### [TASK OBJECTIVE]
Taking the line containing "You are a GUI agent. The screenshot is 1366×768." as the first and the last line of the entries as the end, reproduce every line between them exactly, including both.

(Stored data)
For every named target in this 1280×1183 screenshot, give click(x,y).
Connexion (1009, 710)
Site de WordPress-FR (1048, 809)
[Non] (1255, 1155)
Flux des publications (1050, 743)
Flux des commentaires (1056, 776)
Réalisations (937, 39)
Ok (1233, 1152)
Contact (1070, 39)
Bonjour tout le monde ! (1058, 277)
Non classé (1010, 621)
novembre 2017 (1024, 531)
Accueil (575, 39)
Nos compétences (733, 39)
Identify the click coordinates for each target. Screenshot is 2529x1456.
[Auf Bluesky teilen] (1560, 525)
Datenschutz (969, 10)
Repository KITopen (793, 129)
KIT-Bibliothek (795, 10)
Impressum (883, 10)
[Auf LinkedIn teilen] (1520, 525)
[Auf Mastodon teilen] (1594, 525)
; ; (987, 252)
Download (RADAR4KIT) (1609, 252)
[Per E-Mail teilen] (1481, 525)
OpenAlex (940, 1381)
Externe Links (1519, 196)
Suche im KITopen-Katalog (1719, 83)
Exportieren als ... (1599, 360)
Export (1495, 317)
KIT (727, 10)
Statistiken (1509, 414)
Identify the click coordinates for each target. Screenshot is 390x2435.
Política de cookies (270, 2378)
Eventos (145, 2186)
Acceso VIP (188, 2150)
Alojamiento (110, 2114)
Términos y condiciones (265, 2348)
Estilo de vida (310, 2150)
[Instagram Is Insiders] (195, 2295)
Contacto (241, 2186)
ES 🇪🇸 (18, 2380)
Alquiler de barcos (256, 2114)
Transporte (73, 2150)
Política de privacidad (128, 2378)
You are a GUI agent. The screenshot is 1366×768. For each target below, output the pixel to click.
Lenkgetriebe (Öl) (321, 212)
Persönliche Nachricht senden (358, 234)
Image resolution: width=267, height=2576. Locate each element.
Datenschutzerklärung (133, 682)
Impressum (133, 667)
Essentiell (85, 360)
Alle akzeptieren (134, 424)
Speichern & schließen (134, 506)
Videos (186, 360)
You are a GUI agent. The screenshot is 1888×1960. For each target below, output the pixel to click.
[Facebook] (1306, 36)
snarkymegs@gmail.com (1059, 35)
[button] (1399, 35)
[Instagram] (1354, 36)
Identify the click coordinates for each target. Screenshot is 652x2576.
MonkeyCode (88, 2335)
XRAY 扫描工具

### [WRITTEN SOLUTION]
You are a GUI agent. The screenshot is 1366×768. For each target below, output the pixel to click.
Lenkgetriebe (Öl) (321, 212)
Persönliche Nachricht senden (358, 234)
Image resolution: width=267, height=2576. Locate each element.
Datenschutzerklärung (133, 682)
Impressum (133, 667)
Essentiell (85, 360)
Alle akzeptieren (134, 424)
Speichern & schließen (134, 506)
Videos (186, 360)
You are a GUI agent. The screenshot is 1888×1960. For each target below, output the pixel to click.
[Facebook] (1306, 36)
snarkymegs@gmail.com (1059, 35)
[button] (1399, 35)
[Instagram] (1354, 36)
Identify the click coordinates for each target. Screenshot is 652x2576.
MonkeyCode (88, 2335)
XRAY 扫描工具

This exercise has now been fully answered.